A fascinating study from a European research group has unravelled the molecular epidemiology of a large European collection of carbapenem-resistant Klebsiella pneumoniae clinical isolates. Most carbapenem resistance was due to an acquired carbapenemases, transmission clusters were common within and between hospitals, carbapenemase-producing isolates are more likely to spread in hospitals, and 21 SNPs is the magic number for defining CPE person-to-person transmission using WGS.
The study was based on a collection of 1,717 Klebsiella pneumoniae clinical isolates (55% carbapenem resistant, 45% carbapenem susceptible) from 244 hospitals in 32 countries across Europe. These isolates were collected as part of the European Survey of Carbapenemase-Producing Enterobacteriaceae (EuSCAPE) in 2013-2014. The key findings were:
- Most carbapenem resistance was due to an acquired carbapenemases (72% of 944 carbapenem-resistant isolates).
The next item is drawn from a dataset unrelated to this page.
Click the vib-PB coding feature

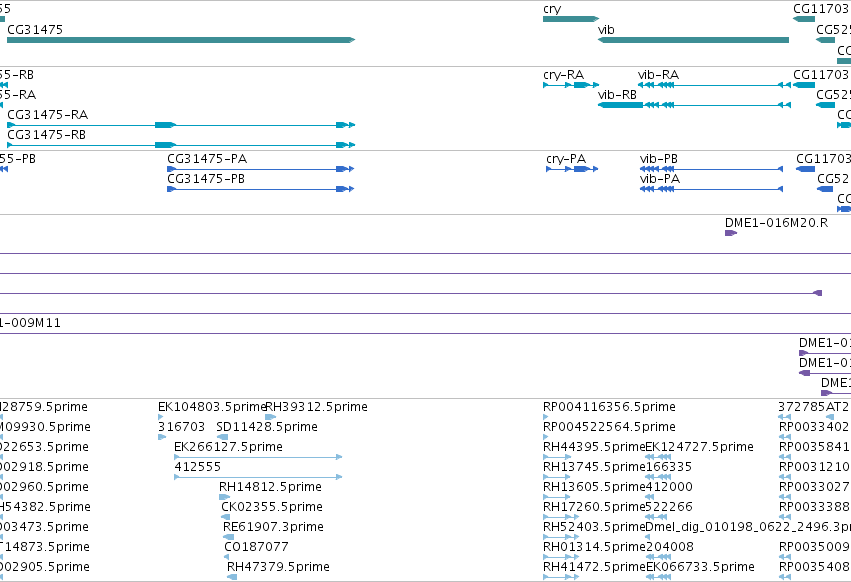pyautogui.click(x=712, y=169)
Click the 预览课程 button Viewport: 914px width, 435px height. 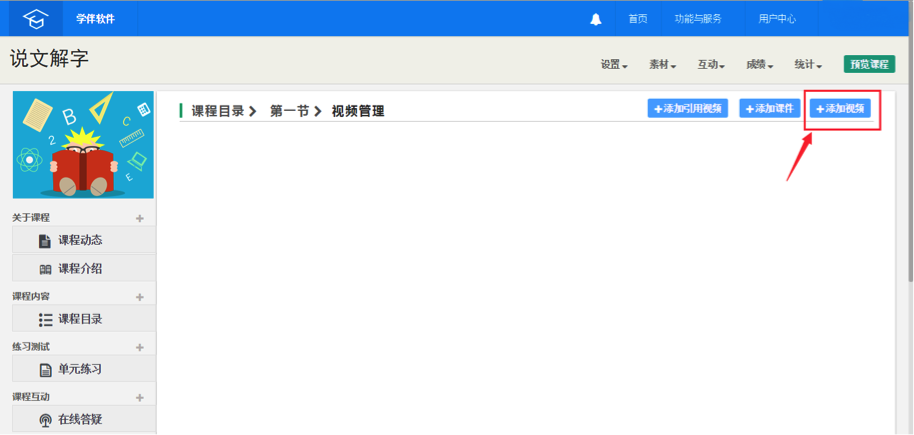[x=869, y=65]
- Around 2/3 of the CPE were from the four main pneumoniae lineages (ST 11, 15, 101, and 258/512). There was limited core genome diversity within the lineages, suggesting relatively recent emergence and spread.
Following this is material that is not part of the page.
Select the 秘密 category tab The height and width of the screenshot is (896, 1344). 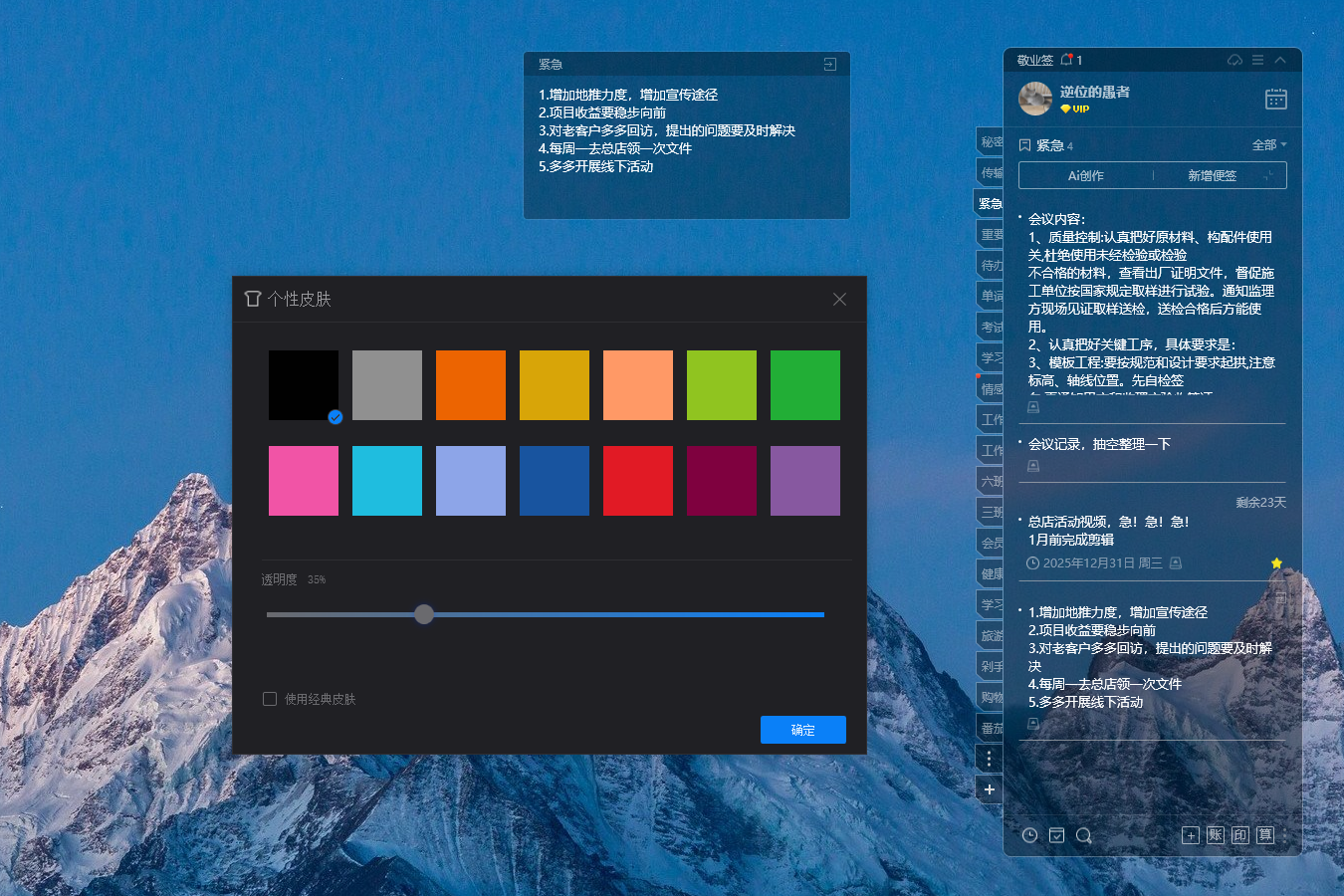point(991,142)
- Rather confusingly, there were actually 4 species within the “Klebsiella pneumoniae” bucket (including the rather ridiculously named “Klebsiella quasipneumoniae”). Almost all of the carbapenem resistance isolates were from pneumoniae sensu stricto.
- The group used the idea of the “genetically nearest neighbour (gNN)” to explore possible transmission clusters. They found that the gNN was most likely to be a patient from the same hospital for carbapenemase producers, but less so for non-carbapenemase-producers. In fact, there was an inverse relationship between the degree of carbapenem resistance as measured by MIC and the proportion of gNNs from same-hospital patients. This suggests that more transmission of carbapenamase-producers happens in hospitals than non-carbapenemase producers.
- 21 SNPs is the ‘magic number’ for defining CPE person-to-person transmission using WGS.
The study makes a bold conclusion – that ‘…although there is no denial that gene flow between the one-health compartments exists [i.e. animals, sewage], this phenomenon has had no substantial impact on the course of the epidemiology of the major carbapenemase-positive clones of K. pneumoniae in Europe…’. To make this conclusion, surely you’d need to include isolates from animals, sewage, and the environment – otherwise how could you be sure that you weren’t ‘missing links’? Nonetheless, the study is clear that nosocomial transmission of K. pneumoniae CPE driven by carbapenem exposure seems to be the predominant driver of CPE transmission and expansion.